VAL GARDENA. Un'altra giornata positiva. Nel senso che s'è dimostrato che, ancora una volta, se c'è la volontà qualcosa si può fare per ridurre l'inquinamento sulle strade che attraversano le Dolomiti e in particolare sui passi. La Val Gardena e l’Alta Badia continuano il lavoro di sensibilizzazione a favore dell’ambiente, promuovendo l’utilizzo di auto elettriche.

Per questa ragione hanno avuto un ottimo riscontro, sia sabato che domenica scorsi, le due manifestazioni Eco Dolomites ed E-Bike Testival. La quinta edizione di Eco Dolomites, il giro intorno al massiccio del Sella a bordo di auto elettriche, ha visto la partecipazione di una cinquantina di auto, provenienti da varie regioni italiane ed anche dall'estero. C'era anche un trattore, a trazione elettrica, elaborato dalla ditta Rotalnord, che è stato l'attrazione della giornata.
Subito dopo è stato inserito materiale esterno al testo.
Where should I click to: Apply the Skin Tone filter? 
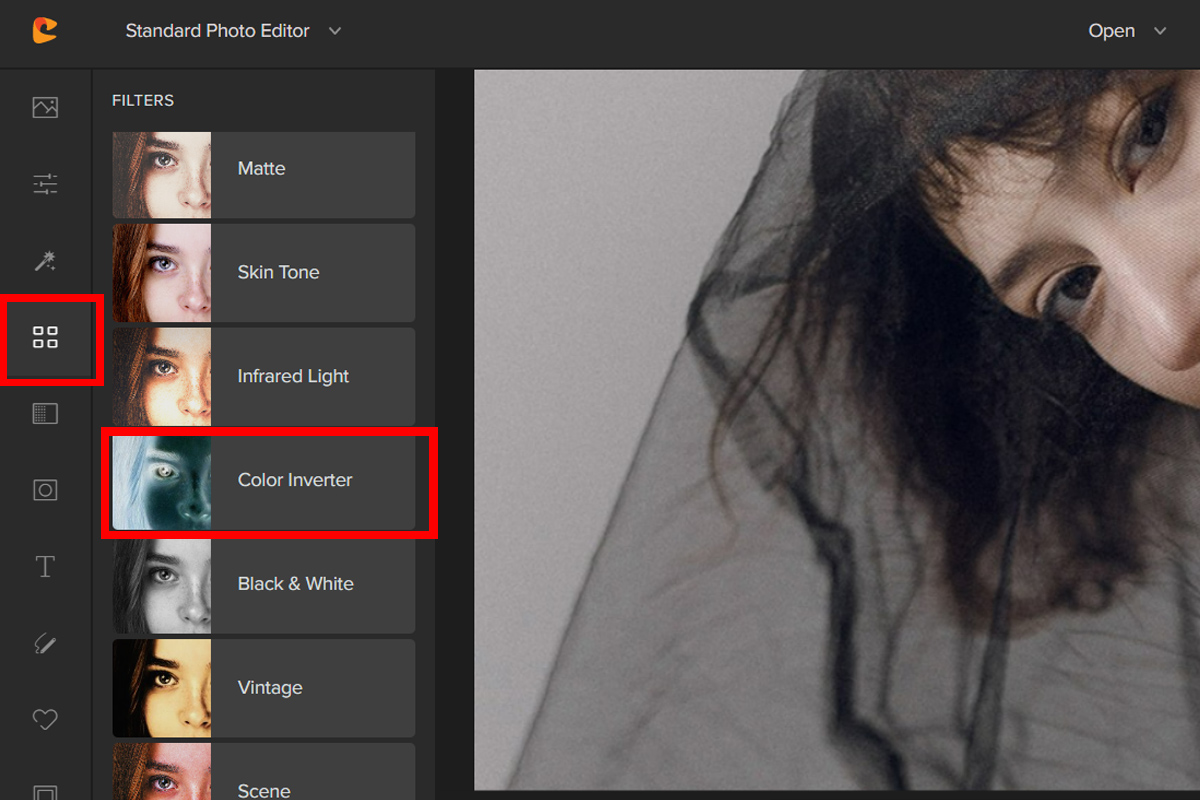click(x=263, y=272)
La partenza è stata data alle ore 9 da Ortisei. Il percorso intorno ai quattro Passi dolomitici (Passo Gardena, Passo Sella, Pordoi e Campolongo) era lungo 77 chilometri con un dislivello di 2.400 metri. Una volta terminato il viaggio ecologico, le auto elettriche - il trattore che funziona con motore elettrico ha registrato come detto grande curiosità, attenzione ed è stato a lungo fotografato - sono state esposte al pubblico nel corso di una tavola rotonda sulla e-mobility.

L’appuntamento sulle due ruote elettriche si è, invece, svolto domenica in Val Gardena e ha visto l’allestimento dell’E-Bike Testival: i partecipanti sono partiti dalle ore 8.30 con la possibilità di noleggiare una e-bike gratuitamente per mezz’ora di tempo. Infine, erano in programma tre giri guidati (con partenze fissate alle ore 10, alle 13 e alle 15) con l’accompagnamento di un istruttore che ha spiegato tecnica di utilizzo delle e-bike e differenze di materiali impiegati nella costruzione.

Tra le Dolomiti con le auto elettriche

La manifestazione ha portato sui passi i mezzi che non fanno rumore e non inquinano (Vai all'articolo)

Un successo enorme anche per questa manifestazione, ma anche una dimostrazione che il traffico nella zona dolomitica può diventare meno fastidioso se prende campo davvero l'utilizzo di questi mezzi a trazione elettrica. Mezzi che permettono comunque di superare importanti dislivelli, ma non lasciano dietro di sé scie di rumori e di gas di scarico. Un buon punto di partenza, in attesa che arrivino soluzioni che tutti, Fondazione Unesco compresa, hanno promesso.